Circadian clocks are all but ubiquitous in nature. Circadian rhythms, those biological rhythms with a period at or near 24h, are found in most, if not all, physiological systems ranging from cellular physiology and biochemistry to whole animal physiology. The mechanism controlling these oscillations is a now well-understood molecular oscillator composed of an autoregulatory transcriptional-translational feedback loop. This loop consists of interacting "clock gene" transcriptional regulators that facilitate precision through an elegant temporal scheme of positive and negative gene expression.
Our lab and others have recently determined that the circadian clock mechanism is present in the cells of the ovarian follicle. Further, we have determined that the ovary maintains an "endogenous" pattern of sensitivity to gonadotrophins that does not appear to be dependent on the timing of the LH surge or a fully developed endocrine and neuroendocrine system. These data, together with the data from other labs, suggests that the ovarian clock may play a substantial role in the timing of events in the ovary, related to both the ovulatory response to gonadotrophins and the timing of steroidogenesis.

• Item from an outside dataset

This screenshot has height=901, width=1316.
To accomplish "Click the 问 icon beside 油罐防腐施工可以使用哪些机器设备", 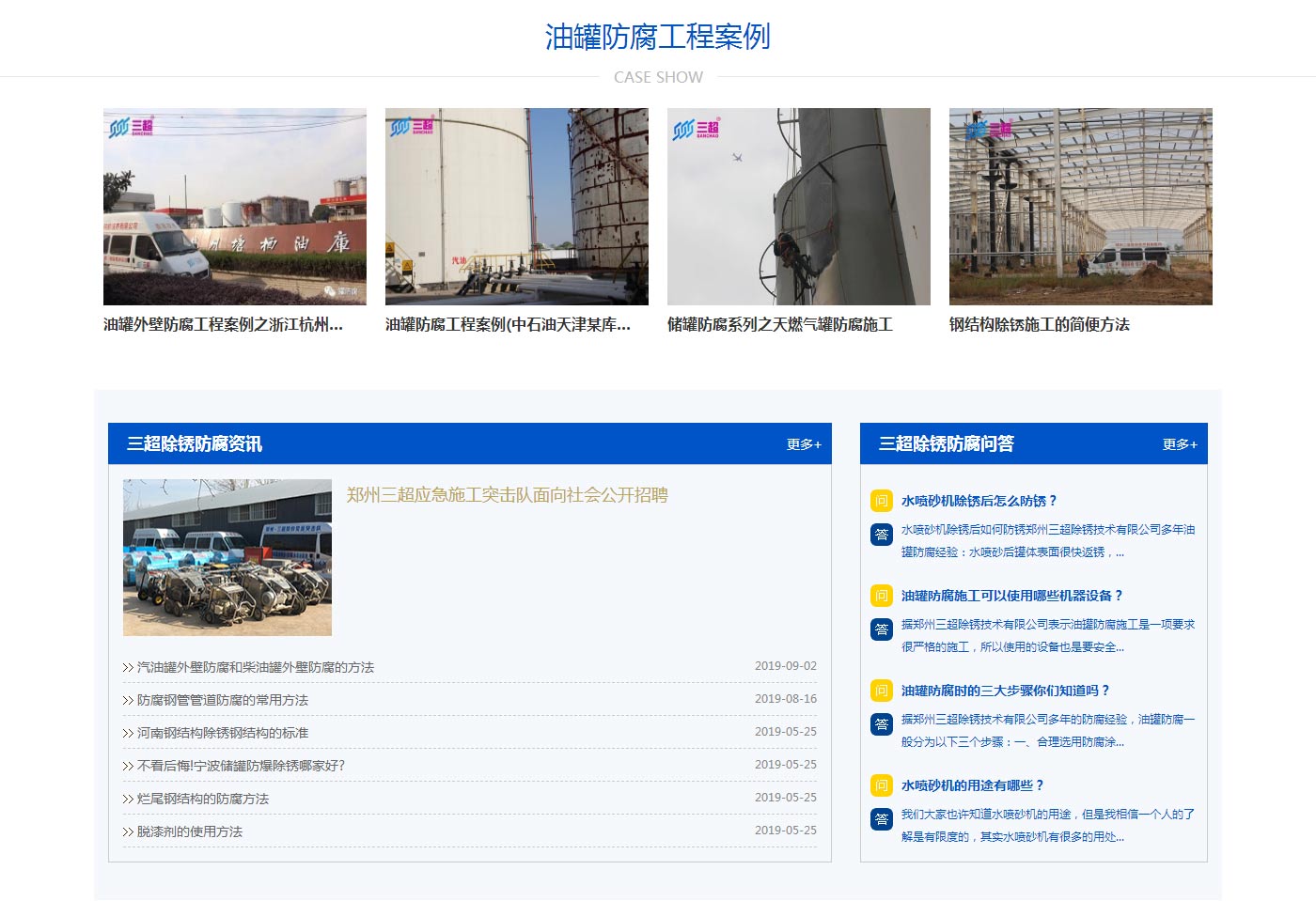I will pos(881,596).
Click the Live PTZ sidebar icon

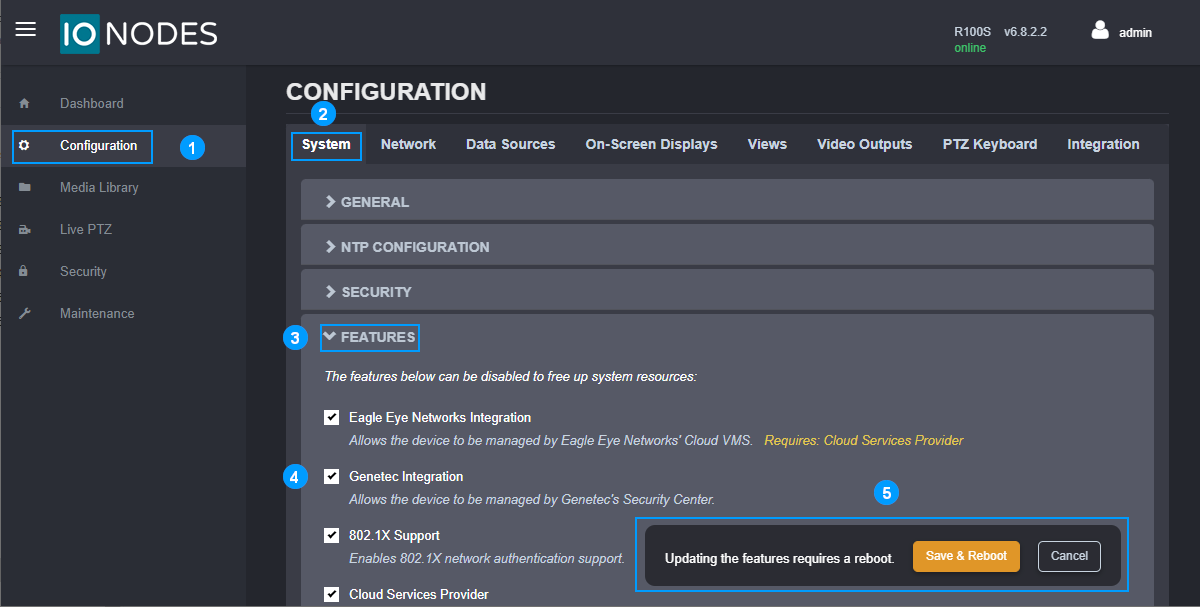coord(23,229)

The Sellix laboratory is currently focused on two distinct but interrelated facets of this research by asking two fundamental questions:
1) Does "clock-controlled" gene expression in the ovary, more specifically the various ovarian cell types, play a substantial role in the timing of ovarian physiology and more specifically the timing of ovulation and/or steroid hormone biosynthesis
2) Do disease states that negatively impact reproductive function (e.g. PCOS, etc.) do so by altering the timing of clock gene or clock-controlled genes in the tissues of the hypothalamo-pituitary-ovarian axis? Further, is phase-synchrony among these oscillators (or lack thereof) a contributing factor to the onset and progression of disease?